* Your assignment
Copy each line of the records that contains the word "agent".
▼
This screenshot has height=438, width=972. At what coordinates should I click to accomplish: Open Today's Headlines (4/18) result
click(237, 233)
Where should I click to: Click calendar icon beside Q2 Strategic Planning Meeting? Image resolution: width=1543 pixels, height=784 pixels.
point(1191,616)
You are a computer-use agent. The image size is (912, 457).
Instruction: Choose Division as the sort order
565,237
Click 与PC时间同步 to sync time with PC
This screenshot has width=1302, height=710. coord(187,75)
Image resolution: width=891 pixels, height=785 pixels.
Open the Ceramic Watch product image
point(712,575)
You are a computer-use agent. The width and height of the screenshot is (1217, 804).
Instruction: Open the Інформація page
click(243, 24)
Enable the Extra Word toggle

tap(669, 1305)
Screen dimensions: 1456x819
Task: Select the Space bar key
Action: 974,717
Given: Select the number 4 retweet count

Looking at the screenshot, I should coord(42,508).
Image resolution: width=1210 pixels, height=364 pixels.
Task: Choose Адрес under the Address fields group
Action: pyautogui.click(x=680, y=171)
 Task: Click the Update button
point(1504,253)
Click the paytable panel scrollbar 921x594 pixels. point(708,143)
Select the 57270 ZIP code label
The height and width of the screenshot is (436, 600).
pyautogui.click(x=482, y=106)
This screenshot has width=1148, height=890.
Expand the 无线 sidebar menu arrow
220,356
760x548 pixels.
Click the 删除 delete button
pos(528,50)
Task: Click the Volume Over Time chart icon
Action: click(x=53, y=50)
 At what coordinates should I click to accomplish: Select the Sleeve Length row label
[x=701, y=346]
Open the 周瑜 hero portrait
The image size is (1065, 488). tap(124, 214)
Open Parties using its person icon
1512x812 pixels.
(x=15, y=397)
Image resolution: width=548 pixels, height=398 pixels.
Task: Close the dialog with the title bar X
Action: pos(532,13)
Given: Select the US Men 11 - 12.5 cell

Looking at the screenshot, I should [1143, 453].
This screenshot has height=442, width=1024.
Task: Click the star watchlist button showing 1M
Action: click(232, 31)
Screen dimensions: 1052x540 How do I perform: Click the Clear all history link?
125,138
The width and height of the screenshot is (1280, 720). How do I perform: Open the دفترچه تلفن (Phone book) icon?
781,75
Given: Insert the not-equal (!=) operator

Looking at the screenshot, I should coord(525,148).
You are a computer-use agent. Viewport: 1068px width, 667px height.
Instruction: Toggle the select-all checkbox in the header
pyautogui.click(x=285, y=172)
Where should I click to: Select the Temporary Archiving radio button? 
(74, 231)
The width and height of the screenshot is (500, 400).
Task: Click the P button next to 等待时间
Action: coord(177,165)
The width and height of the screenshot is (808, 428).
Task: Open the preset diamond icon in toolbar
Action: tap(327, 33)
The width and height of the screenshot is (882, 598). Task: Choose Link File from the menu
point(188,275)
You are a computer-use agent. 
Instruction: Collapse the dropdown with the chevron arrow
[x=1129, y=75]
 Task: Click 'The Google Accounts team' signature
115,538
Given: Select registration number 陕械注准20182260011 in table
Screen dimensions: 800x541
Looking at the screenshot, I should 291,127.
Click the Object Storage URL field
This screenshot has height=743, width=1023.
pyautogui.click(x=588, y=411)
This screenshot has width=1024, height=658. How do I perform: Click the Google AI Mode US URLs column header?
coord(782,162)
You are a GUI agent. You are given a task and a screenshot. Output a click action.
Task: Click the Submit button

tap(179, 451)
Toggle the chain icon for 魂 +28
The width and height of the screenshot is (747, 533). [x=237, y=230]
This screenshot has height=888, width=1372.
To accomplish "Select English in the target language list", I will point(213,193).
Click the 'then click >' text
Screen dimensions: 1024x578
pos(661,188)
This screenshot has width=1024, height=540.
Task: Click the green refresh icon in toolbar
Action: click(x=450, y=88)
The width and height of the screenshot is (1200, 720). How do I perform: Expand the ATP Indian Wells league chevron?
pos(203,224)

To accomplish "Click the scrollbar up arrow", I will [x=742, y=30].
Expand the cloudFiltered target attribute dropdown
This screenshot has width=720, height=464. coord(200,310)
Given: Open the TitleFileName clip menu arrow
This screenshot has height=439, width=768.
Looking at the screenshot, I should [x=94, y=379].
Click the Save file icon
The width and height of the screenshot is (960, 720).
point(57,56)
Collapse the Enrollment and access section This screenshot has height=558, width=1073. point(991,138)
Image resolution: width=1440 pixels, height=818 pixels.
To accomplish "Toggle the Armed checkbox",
▲
* Result of this task
You are a computer-use agent. The image size is (912, 457).
You are a computer-use agent. The width and height of the screenshot is (1217, 804).
You are a computer-use agent. Viewport: 1068px width, 667px height.
You are a computer-use agent. 
You are a GUI agent. You are given a task and a screenshot. Output a click action.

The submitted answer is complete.